On Aug. 12, after the bombing of a Marriott Hotel in Jakarta, Indonesia, a joint U.S.-Thai operation led to the capture of Riduan Isamuddin, better known as Hambali, who was the alleged operational leader in Southeast Asia for an al-Qaida-affiliated terrorist network.

U.S. intelligence officials placed Hambali at the center of the planning for the Jakarta blast, as well as a deadly October 2002 attack at a nightclub on Bali, which killed more than 200 people. After his capture, Hambali was taken into U.S. custody and whisked to an undisclosed location for interrogations.

U.S. intelligence and counterterrorism officials said he began cooperating almost immediately, allowing them to thwart planned attacks in the region and break up terrorist cells. Within a few weeks, Hambali also allegedly began talking about al-Qaida’s efforts to develop chemical and biological weapons, according to senior U.S. officials.

Those revelations resonated with senior U.S. counterterrorism officials. At the time they were developing separate intelligence suggesting that al-Qaida had put off plans to conduct small-scale operations in the U.S., fearing they would prompt a security crackdown that would make it impossible to execute a bigger, mass-casualty attack on par with Sept. 11, according to senior U.S. officials.
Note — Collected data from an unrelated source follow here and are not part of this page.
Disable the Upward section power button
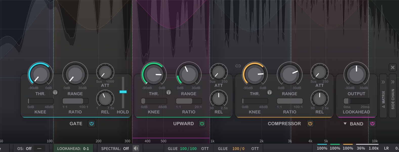Screen dimensions: 399x152 coord(202,124)
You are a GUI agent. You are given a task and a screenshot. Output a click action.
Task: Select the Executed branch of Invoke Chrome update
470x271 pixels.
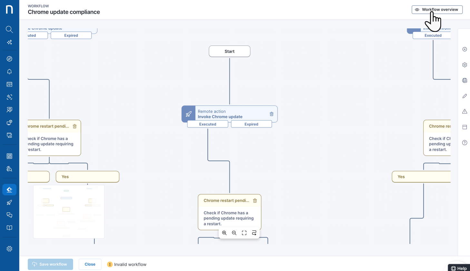[x=208, y=124]
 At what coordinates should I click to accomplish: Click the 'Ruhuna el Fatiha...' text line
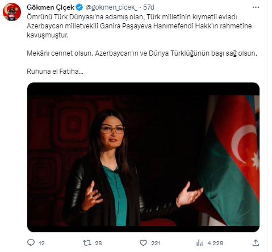tap(55, 72)
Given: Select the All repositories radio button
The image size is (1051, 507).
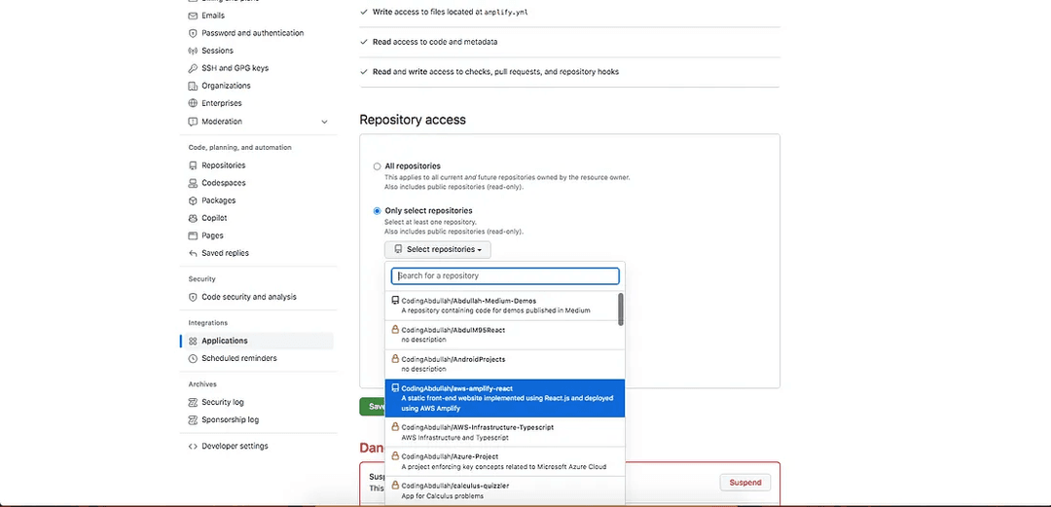Looking at the screenshot, I should point(377,166).
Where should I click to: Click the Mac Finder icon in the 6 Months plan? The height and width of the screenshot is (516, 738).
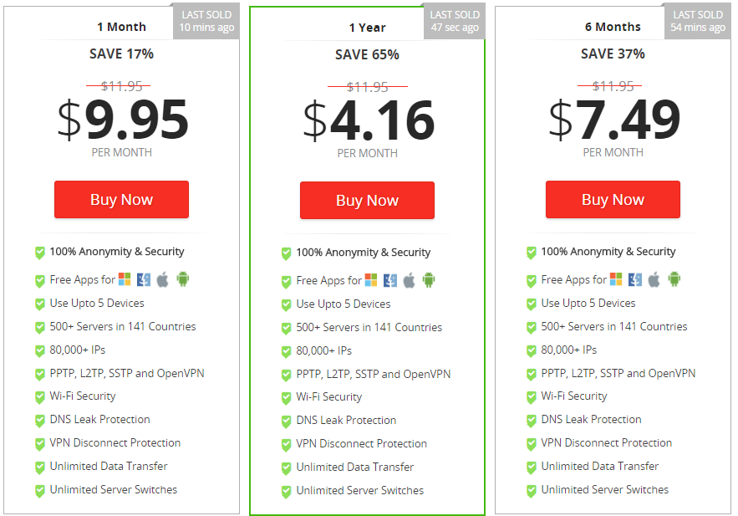point(635,279)
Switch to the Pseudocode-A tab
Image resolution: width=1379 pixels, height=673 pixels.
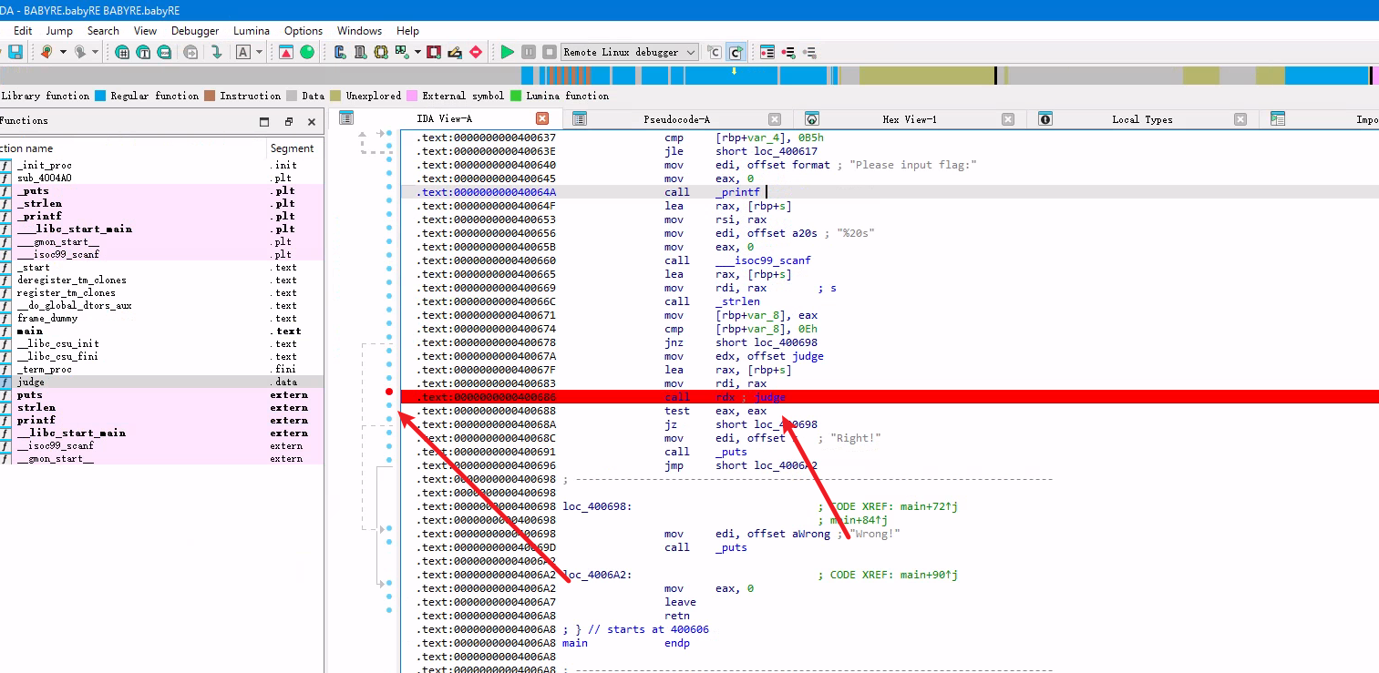point(676,119)
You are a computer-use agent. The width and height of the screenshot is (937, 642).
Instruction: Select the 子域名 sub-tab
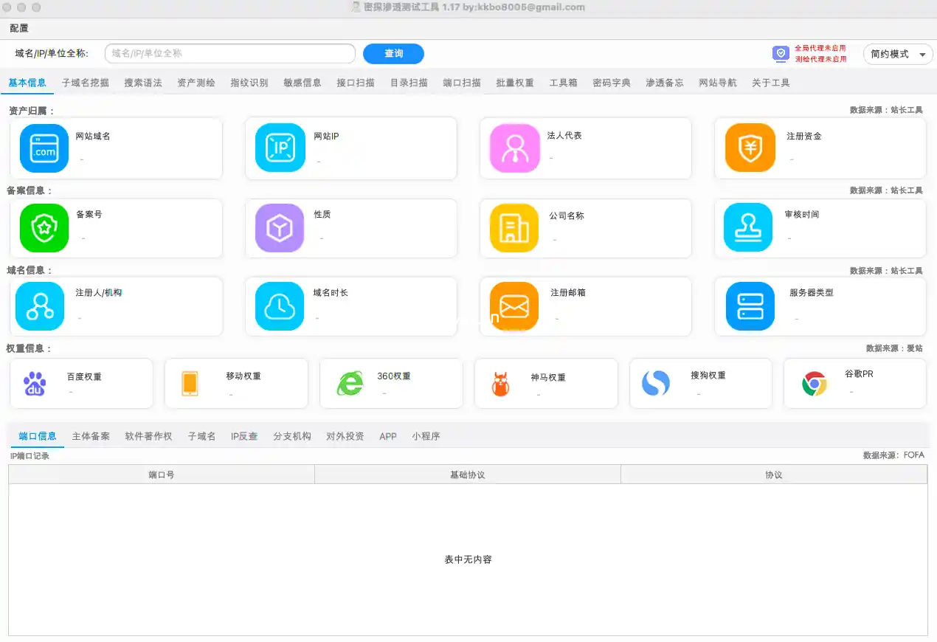point(201,436)
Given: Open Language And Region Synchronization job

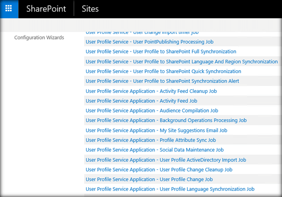Looking at the screenshot, I should click(x=181, y=61).
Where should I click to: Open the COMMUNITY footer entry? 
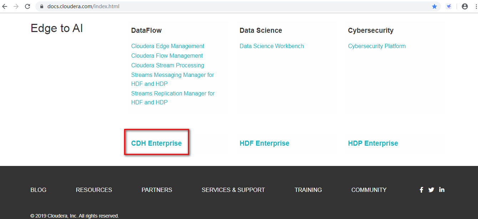(x=369, y=189)
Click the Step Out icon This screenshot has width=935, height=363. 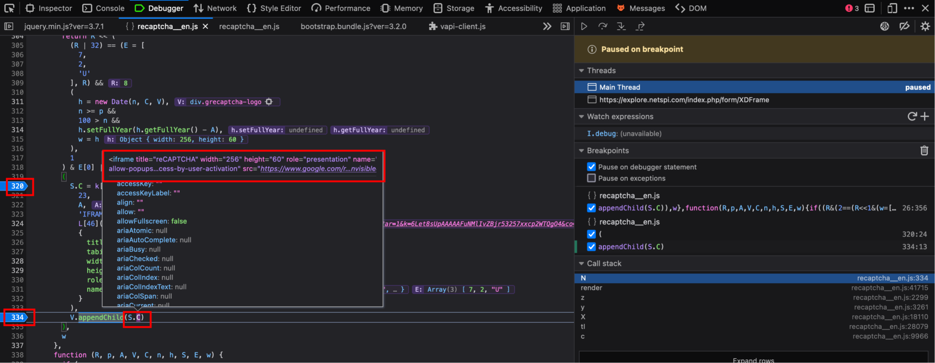pos(640,26)
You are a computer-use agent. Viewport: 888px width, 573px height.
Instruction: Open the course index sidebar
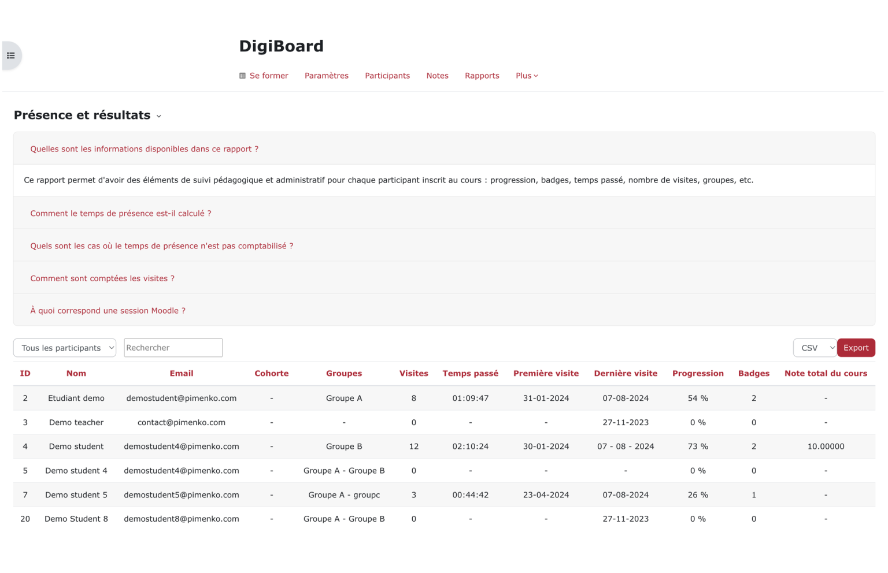(x=10, y=55)
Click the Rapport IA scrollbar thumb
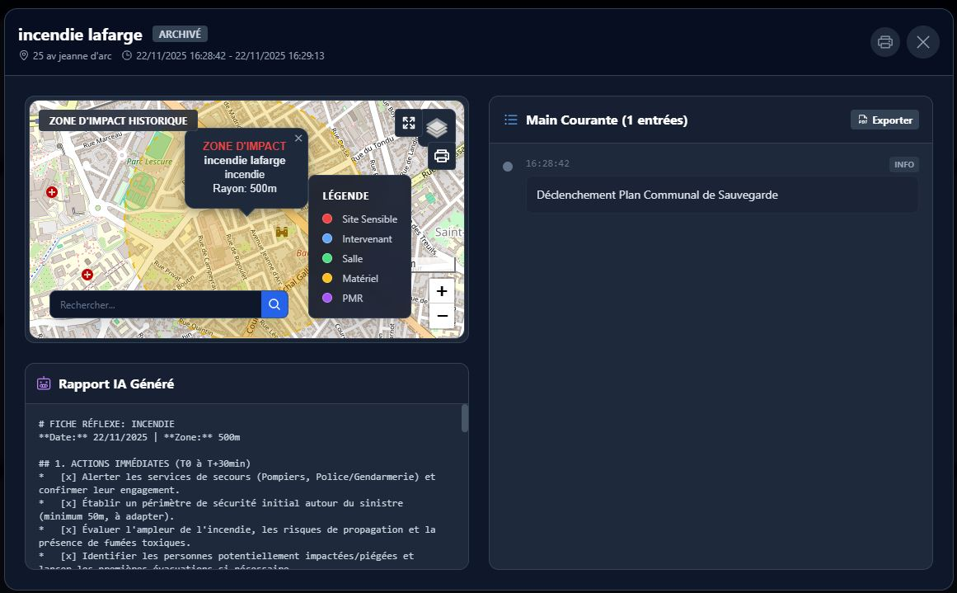Image resolution: width=957 pixels, height=593 pixels. pyautogui.click(x=465, y=418)
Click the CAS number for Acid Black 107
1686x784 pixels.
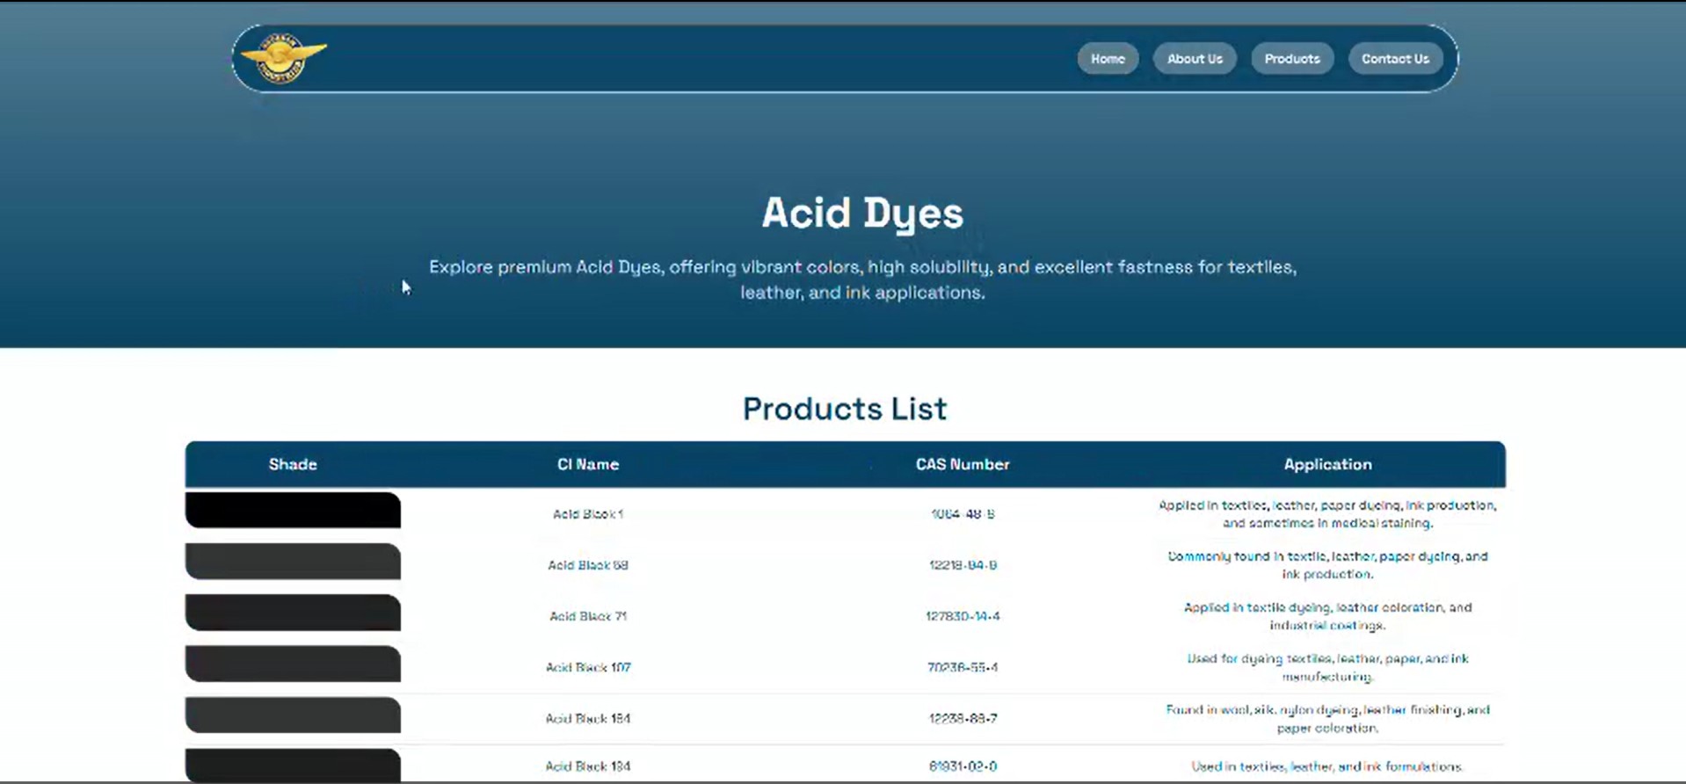(962, 667)
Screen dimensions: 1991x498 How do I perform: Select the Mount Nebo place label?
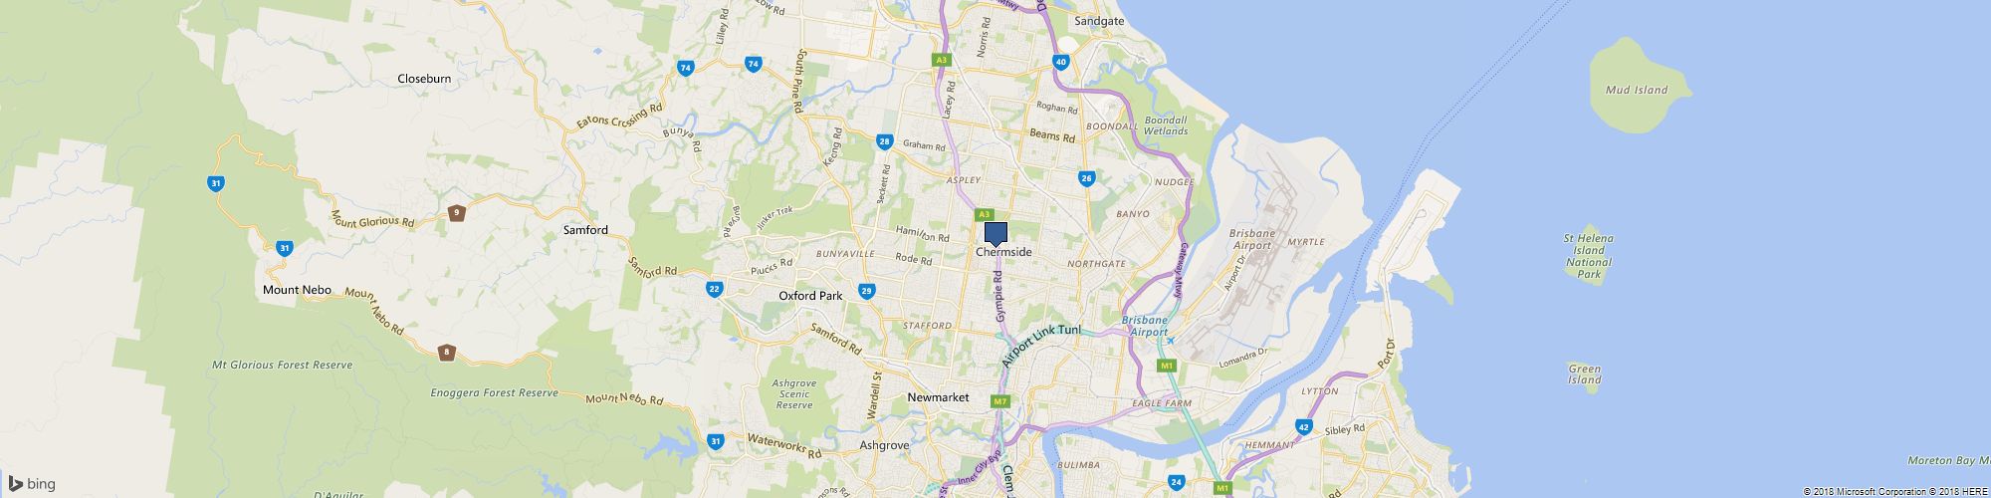(x=297, y=290)
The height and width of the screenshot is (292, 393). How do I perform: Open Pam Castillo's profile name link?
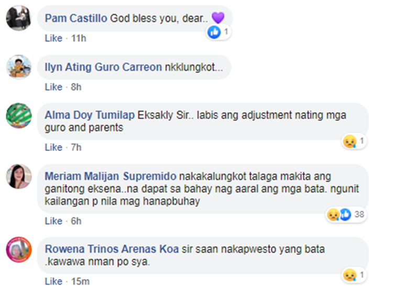coord(76,18)
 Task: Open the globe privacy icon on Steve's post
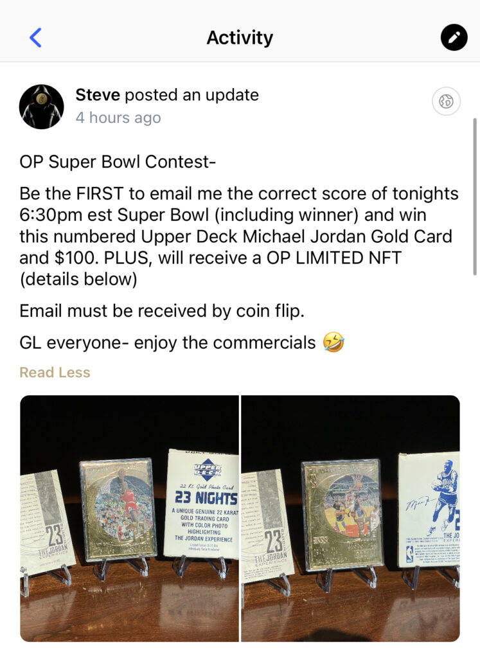click(446, 101)
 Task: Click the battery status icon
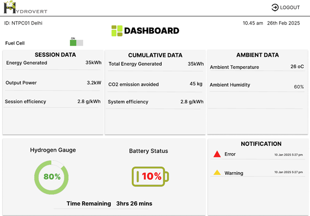[149, 176]
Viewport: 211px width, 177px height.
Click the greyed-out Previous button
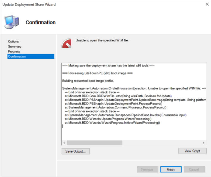click(x=147, y=169)
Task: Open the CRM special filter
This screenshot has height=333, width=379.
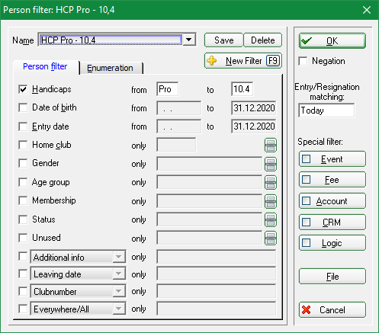Action: tap(332, 223)
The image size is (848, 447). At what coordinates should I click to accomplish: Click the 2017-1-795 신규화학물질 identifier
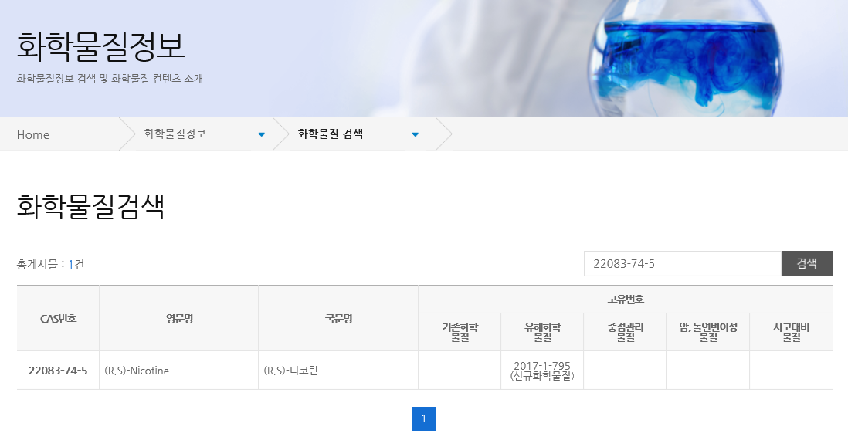point(542,371)
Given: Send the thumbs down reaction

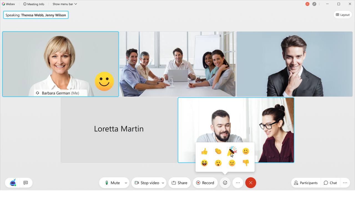Looking at the screenshot, I should click(x=246, y=163).
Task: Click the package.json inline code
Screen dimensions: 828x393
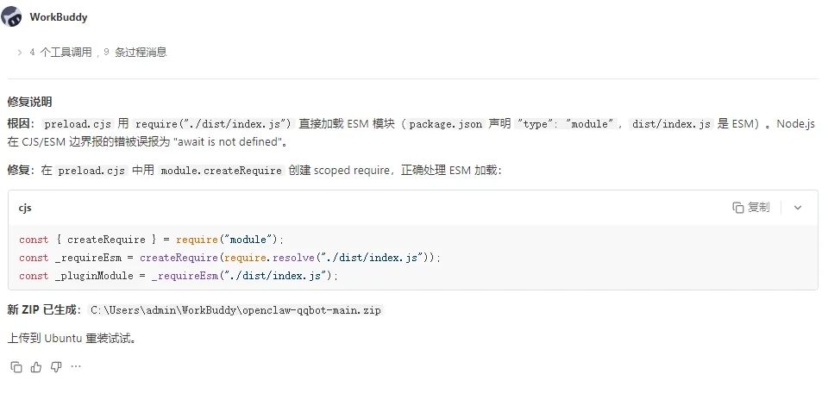Action: [445, 124]
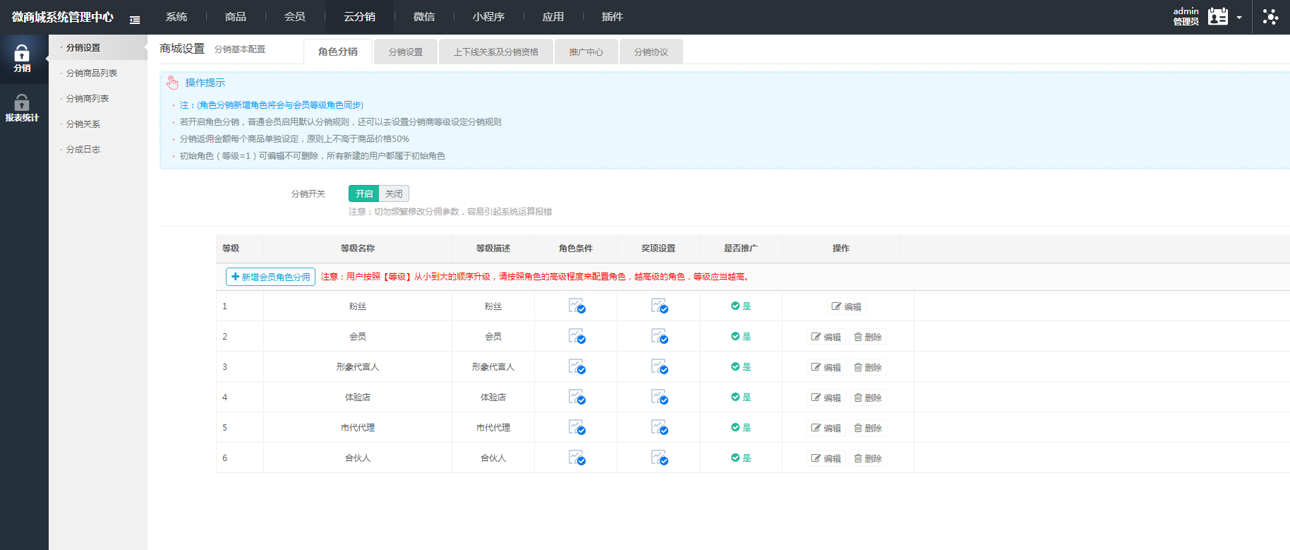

The biggest fear, then and now, these officials say, is that such a plan has remained undetected and would involve chemical or biological weapons.
Snip.
A U.S. intelligence official also said, "There is always room for us to learn more, and we believe that he can provide those answers" about al-Qaida’s alleged chemical and biological weapons program.

This intelligence official also said the notion that Sufaat played a role in al-Qaida’s development of chemical and biological weapons "is right on."

Malaysians, Indonesians and others in the region have been seeking access to Hambali, the senior U.S. official said, in exchange for more access to the information on militants they’re holding, and neither side has been satisfied with the access they’re getting. The U.S. has been reluctant to provide even its closest allies with access to top al-Qaida captives.